2. Packet log: input DENY ippp0 PROTO=1 [Some Inet IP]:8 [My ISDN Dynamic IP]:0 L=15 00 S=0x00 I=45898 F=0x4000 T=252 (#161)
What is the Port 8, which is missing from /etc/services and what to do with that?
This is some "echo" thing (ping, traceroute, et al).
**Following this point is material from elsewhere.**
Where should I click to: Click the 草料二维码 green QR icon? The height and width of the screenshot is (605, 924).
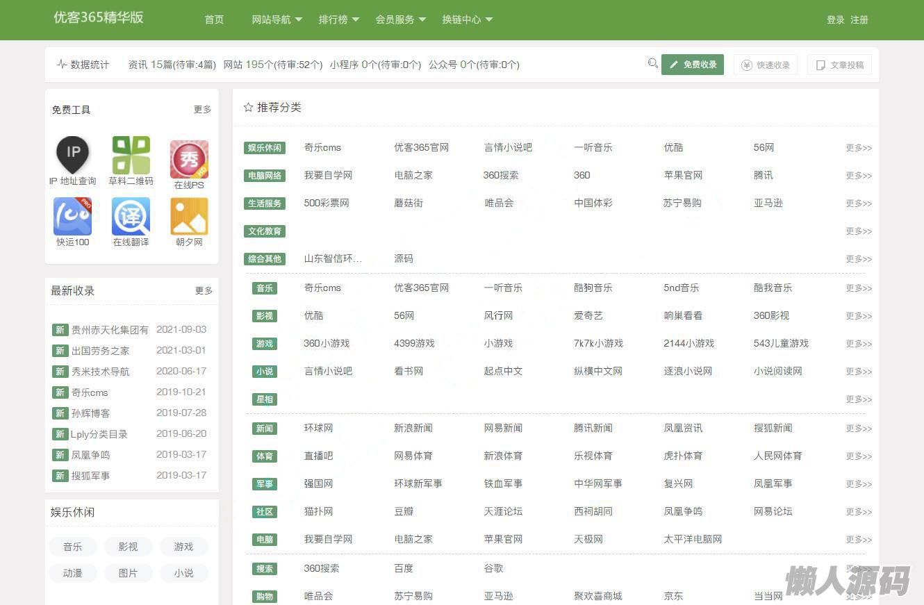(x=131, y=155)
Either you triggered them yourself, you inherited some other person's IP address and get late connections / attempts or someone is spoofing your address and you get the responses from the "victim". virtually yours 82D1 9B9C 01DC 4FB4 D7B4 61BE 3F49 4F77 72DE DA76 Gerhard Sittig true | mail -s "get gpg key" Gerhard.Sittig@gmx.net -- If you don't understand or are scared by any of the above ask your parents or an adult to help you.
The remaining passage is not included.